* Request
Convert the lines below into a JSON list of strings, one string per line, with blank lines omitted and the pictures left out.

* Entries supplied
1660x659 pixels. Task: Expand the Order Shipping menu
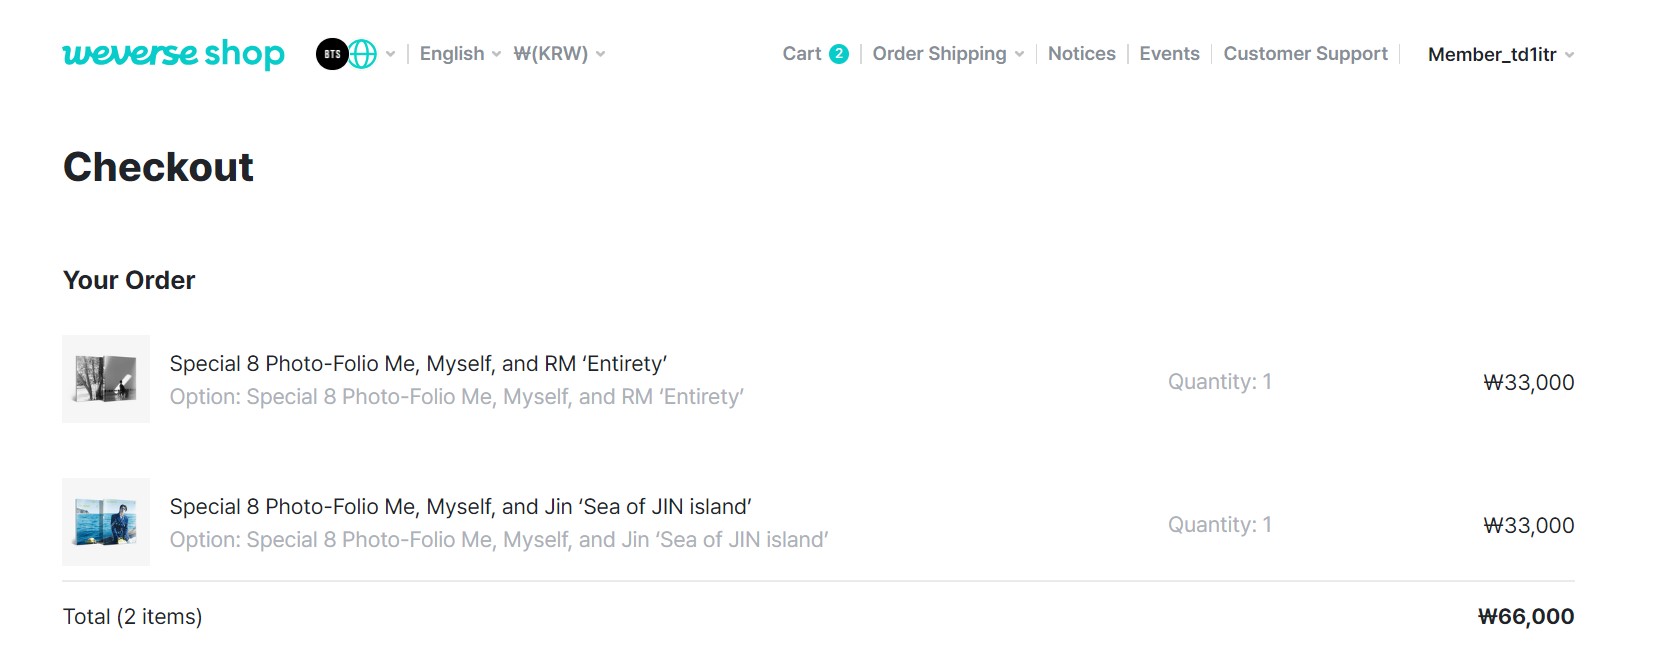point(947,54)
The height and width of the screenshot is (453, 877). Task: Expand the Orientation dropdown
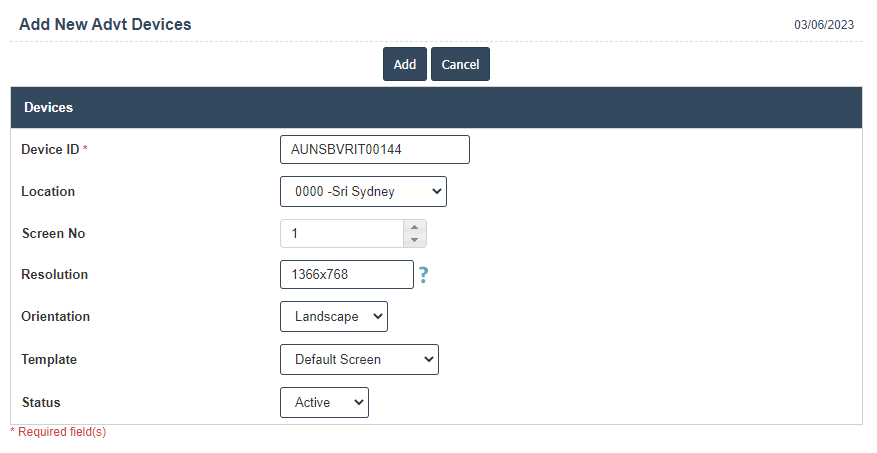pyautogui.click(x=334, y=317)
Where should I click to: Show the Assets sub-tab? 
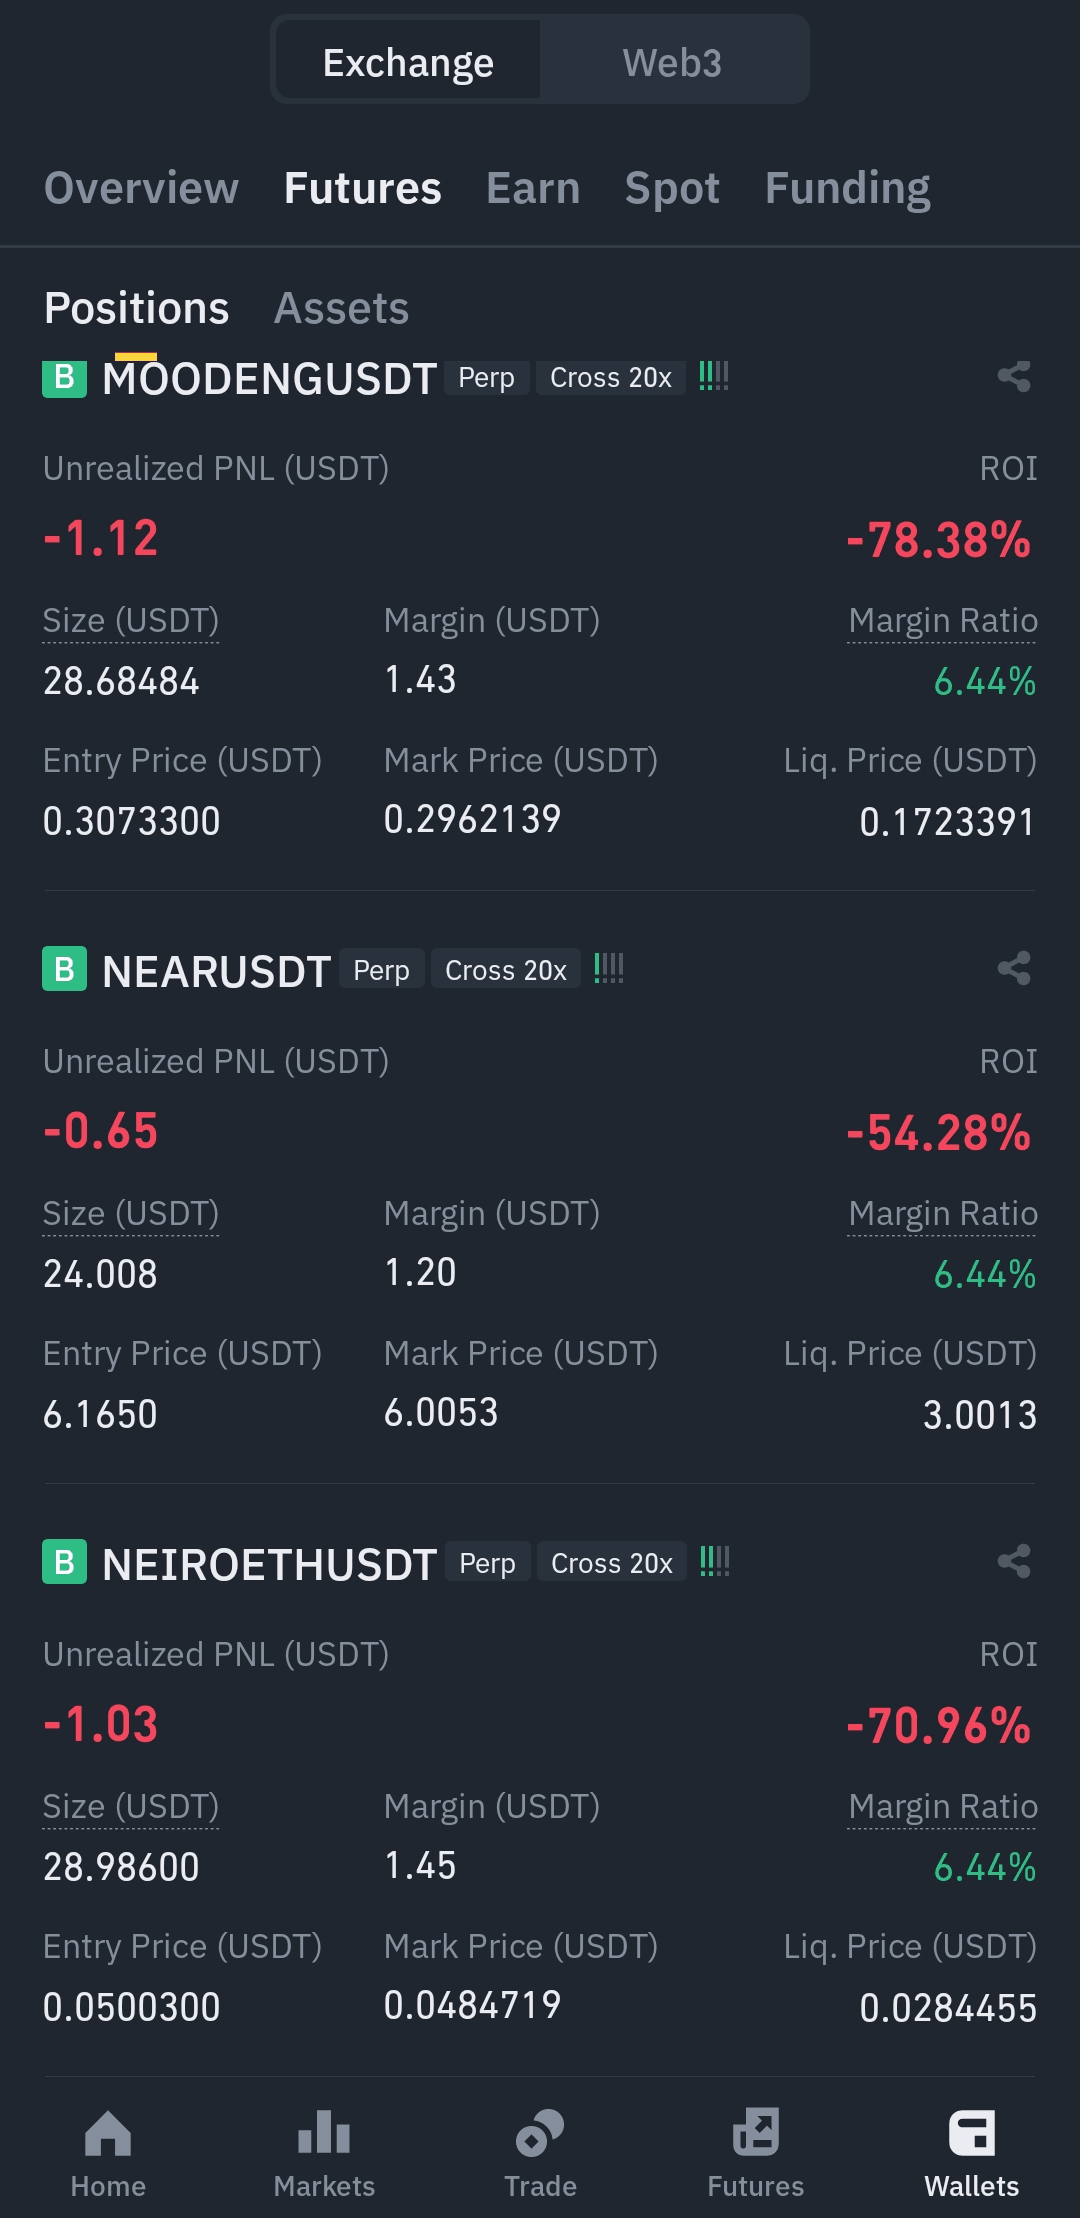[x=341, y=308]
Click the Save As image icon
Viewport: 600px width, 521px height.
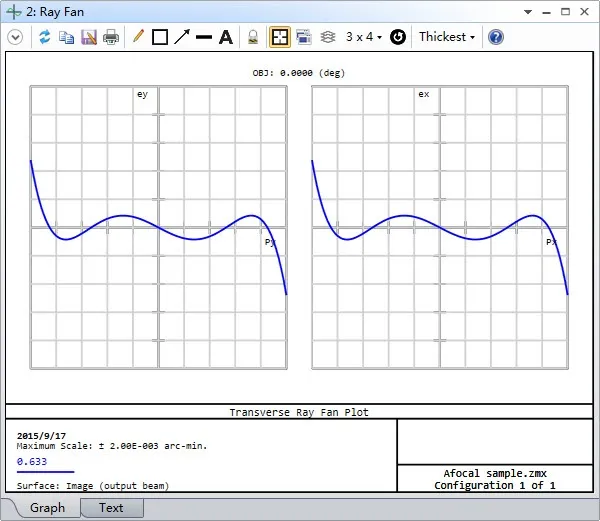click(x=89, y=37)
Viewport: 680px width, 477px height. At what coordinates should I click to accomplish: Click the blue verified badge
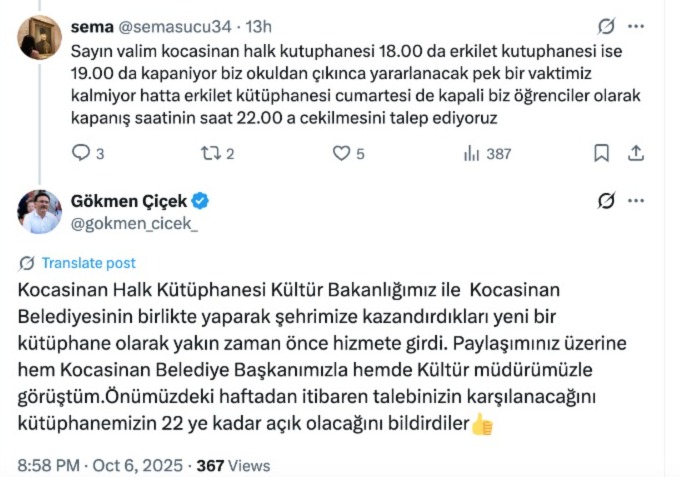(x=200, y=201)
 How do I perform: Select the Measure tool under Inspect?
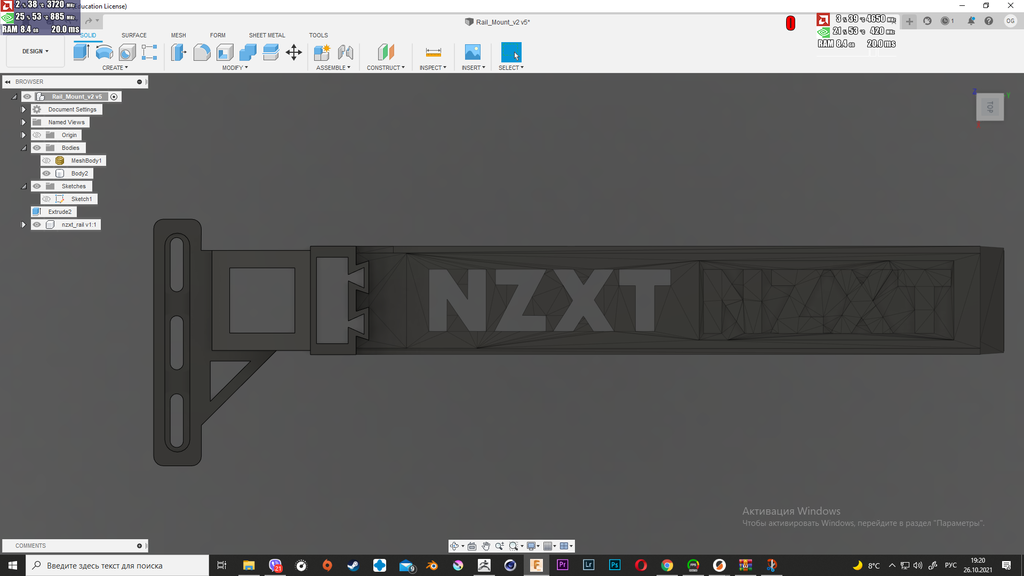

* Output for this exercise
[
  "1660x659 pixels. Task: Expand the Order Shipping menu",
  "point(947,54)",
  "The height and width of the screenshot is (453, 877). Task: Expand the Orientation dropdown",
  "pyautogui.click(x=334, y=317)",
  "Where should I click to: Show the Assets sub-tab? ",
  "[x=341, y=308]",
  "Click the Save As image icon",
  "Viewport: 600px width, 521px height.",
  "click(x=89, y=37)",
  "Viewport: 680px width, 477px height. At what coordinates should I click to accomplish: Click the blue verified badge",
  "(x=200, y=201)",
  " How do I perform: Select the Measure tool under Inspect?"
]